#### Set exercise
Extract the records word for word. Start with the line containing "The width and height of the screenshot is (546, 395)." and continue through the line containing "This screenshot has width=567, height=388.", including both of those lines.

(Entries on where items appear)
>>

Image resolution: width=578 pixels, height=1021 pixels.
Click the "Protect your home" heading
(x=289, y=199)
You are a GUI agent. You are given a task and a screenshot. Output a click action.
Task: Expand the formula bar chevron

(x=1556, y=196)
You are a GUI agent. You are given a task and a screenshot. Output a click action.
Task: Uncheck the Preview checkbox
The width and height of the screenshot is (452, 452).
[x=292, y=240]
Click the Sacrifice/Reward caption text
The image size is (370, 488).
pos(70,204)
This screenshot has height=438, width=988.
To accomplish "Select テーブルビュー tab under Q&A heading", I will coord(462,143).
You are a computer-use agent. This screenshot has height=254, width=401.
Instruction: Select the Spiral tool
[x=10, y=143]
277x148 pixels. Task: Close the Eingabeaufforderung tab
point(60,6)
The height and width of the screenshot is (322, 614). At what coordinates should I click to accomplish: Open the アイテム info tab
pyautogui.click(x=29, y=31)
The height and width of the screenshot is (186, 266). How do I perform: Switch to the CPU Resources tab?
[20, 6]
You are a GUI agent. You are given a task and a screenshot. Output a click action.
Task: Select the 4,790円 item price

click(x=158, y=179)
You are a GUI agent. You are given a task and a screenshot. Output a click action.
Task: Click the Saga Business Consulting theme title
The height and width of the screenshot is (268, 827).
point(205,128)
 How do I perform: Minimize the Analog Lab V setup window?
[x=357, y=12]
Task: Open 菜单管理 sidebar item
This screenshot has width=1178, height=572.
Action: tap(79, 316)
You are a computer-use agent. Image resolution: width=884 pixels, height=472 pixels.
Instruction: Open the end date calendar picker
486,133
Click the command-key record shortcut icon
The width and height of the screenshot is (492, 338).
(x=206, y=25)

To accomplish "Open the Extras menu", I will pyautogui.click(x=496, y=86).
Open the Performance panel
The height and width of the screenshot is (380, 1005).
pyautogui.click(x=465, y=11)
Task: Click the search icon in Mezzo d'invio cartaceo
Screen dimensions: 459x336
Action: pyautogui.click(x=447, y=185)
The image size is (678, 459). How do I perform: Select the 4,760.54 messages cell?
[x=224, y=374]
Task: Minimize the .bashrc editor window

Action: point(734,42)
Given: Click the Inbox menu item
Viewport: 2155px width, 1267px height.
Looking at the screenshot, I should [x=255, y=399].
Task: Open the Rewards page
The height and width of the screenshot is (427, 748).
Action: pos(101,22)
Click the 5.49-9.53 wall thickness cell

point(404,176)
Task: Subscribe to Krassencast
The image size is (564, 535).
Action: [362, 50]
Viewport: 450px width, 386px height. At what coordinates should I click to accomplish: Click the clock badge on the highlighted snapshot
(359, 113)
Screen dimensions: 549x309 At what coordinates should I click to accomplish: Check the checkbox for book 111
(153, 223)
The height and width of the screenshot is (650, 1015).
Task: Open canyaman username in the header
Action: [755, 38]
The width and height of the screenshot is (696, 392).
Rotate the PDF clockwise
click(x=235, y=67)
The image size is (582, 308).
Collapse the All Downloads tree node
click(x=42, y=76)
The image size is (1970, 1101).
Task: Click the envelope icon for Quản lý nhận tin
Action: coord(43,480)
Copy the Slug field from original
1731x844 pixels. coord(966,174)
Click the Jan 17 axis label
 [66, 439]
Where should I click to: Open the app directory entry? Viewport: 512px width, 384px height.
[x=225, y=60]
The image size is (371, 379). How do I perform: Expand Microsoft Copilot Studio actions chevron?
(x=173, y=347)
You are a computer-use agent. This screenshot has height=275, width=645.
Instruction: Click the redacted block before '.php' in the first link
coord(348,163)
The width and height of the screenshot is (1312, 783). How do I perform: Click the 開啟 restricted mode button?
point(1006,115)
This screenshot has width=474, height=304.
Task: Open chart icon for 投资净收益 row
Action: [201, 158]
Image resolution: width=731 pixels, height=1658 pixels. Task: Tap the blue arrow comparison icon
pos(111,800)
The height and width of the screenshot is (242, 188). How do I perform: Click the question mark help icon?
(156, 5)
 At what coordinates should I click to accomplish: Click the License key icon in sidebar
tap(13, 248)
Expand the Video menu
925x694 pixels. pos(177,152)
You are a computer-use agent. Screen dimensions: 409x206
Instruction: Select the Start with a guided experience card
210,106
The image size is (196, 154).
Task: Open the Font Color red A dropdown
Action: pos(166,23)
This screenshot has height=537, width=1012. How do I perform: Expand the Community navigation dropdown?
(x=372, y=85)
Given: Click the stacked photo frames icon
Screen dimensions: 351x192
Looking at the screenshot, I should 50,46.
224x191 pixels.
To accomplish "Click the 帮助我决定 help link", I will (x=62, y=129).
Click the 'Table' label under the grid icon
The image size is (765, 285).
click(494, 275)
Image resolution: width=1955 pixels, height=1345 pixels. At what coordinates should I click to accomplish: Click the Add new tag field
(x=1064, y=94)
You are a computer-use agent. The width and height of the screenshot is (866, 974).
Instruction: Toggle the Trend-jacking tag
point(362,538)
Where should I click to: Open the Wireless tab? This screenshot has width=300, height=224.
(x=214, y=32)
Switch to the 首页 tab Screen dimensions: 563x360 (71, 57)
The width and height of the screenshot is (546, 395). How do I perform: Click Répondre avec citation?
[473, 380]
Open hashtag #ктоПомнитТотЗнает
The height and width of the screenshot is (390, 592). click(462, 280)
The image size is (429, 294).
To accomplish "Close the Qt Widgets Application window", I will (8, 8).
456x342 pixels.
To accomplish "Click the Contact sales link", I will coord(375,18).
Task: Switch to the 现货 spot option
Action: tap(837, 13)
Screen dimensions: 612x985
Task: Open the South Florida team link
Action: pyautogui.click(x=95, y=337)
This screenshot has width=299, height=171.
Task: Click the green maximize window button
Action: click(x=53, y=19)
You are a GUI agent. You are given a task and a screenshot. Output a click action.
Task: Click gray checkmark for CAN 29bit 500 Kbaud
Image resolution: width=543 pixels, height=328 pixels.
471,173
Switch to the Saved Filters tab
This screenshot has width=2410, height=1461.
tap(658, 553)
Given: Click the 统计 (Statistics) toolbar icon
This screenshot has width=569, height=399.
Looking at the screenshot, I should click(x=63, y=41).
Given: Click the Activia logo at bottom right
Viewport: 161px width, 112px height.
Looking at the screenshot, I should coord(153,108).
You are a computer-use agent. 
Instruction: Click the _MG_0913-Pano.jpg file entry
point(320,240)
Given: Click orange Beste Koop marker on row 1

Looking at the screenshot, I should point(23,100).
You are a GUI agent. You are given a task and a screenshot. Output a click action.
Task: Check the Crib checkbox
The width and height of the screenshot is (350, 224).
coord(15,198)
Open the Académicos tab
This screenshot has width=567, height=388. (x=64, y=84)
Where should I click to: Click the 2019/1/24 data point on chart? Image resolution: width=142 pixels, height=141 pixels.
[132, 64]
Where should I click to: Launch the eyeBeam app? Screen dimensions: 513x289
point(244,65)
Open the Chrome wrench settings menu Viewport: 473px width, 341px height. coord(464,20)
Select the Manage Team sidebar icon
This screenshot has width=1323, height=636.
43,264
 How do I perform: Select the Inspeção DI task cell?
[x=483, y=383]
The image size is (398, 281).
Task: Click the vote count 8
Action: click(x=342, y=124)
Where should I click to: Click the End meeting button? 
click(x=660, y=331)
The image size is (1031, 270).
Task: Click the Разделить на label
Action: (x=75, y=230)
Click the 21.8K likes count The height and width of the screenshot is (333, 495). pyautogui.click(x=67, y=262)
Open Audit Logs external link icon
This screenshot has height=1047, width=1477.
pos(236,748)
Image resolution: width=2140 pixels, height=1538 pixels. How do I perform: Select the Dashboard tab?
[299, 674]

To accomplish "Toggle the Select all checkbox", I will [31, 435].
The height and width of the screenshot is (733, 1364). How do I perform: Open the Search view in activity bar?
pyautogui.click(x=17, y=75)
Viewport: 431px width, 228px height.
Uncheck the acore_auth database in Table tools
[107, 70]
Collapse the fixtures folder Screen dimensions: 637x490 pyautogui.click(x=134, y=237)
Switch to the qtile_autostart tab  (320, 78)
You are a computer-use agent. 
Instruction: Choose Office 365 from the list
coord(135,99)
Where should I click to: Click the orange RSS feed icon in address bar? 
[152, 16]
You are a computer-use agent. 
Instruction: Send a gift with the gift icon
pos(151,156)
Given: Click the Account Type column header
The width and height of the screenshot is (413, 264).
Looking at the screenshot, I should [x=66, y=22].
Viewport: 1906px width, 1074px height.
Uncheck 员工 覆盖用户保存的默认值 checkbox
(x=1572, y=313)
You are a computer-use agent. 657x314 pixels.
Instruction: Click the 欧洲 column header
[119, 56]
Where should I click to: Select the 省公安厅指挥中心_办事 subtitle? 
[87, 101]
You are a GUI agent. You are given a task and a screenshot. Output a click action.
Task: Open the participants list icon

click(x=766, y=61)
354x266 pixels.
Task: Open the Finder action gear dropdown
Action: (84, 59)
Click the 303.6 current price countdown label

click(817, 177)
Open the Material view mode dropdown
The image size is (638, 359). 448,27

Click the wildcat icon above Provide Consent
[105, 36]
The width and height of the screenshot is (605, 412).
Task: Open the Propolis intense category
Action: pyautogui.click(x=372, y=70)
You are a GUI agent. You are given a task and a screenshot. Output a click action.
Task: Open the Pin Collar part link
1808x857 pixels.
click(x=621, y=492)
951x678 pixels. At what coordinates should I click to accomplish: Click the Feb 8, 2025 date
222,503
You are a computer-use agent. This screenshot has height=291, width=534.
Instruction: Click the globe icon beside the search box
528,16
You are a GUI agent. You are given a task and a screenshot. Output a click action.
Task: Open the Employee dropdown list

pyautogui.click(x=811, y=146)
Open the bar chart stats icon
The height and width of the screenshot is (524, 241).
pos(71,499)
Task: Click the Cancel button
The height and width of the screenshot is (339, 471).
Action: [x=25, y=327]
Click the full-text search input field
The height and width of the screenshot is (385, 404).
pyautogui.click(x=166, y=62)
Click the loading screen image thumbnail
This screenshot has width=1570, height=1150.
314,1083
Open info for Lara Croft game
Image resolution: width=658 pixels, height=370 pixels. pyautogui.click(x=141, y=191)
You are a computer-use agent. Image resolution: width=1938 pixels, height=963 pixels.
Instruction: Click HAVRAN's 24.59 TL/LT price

<<

#### Problem solution
The width and height of the screenshot is (546, 395). How do I perform: Click Répondre avec citation?
[473, 380]
Open hashtag #ктоПомнитТотЗнает
The height and width of the screenshot is (390, 592). click(462, 280)
The image size is (429, 294).
To accomplish "Close the Qt Widgets Application window", I will (8, 8).
456x342 pixels.
To accomplish "Click the Contact sales link", I will coord(375,18).
Task: Switch to the 现货 spot option
Action: tap(837, 13)
Screen dimensions: 612x985
Task: Open the South Florida team link
Action: pyautogui.click(x=95, y=337)
This screenshot has width=299, height=171.
Task: Click the green maximize window button
Action: click(x=53, y=19)
You are a GUI agent. You are given a task and a screenshot. Output a click action.
Task: Click gray checkmark for CAN 29bit 500 Kbaud
Image resolution: width=543 pixels, height=328 pixels.
471,173
Switch to the Saved Filters tab
This screenshot has width=2410, height=1461.
tap(658, 553)
Given: Click the 统计 (Statistics) toolbar icon
This screenshot has width=569, height=399.
Looking at the screenshot, I should click(x=63, y=41).
Given: Click the Activia logo at bottom right
Viewport: 161px width, 112px height.
Looking at the screenshot, I should coord(153,108).
You are a computer-use agent. 
Instruction: Click the _MG_0913-Pano.jpg file entry
point(320,240)
Given: Click orange Beste Koop marker on row 1

Looking at the screenshot, I should point(23,100).
You are a GUI agent. You are given a task and a screenshot. Output a click action.
Task: Check the Crib checkbox
The width and height of the screenshot is (350, 224).
coord(15,198)
Open the Académicos tab
This screenshot has width=567, height=388. (x=64, y=84)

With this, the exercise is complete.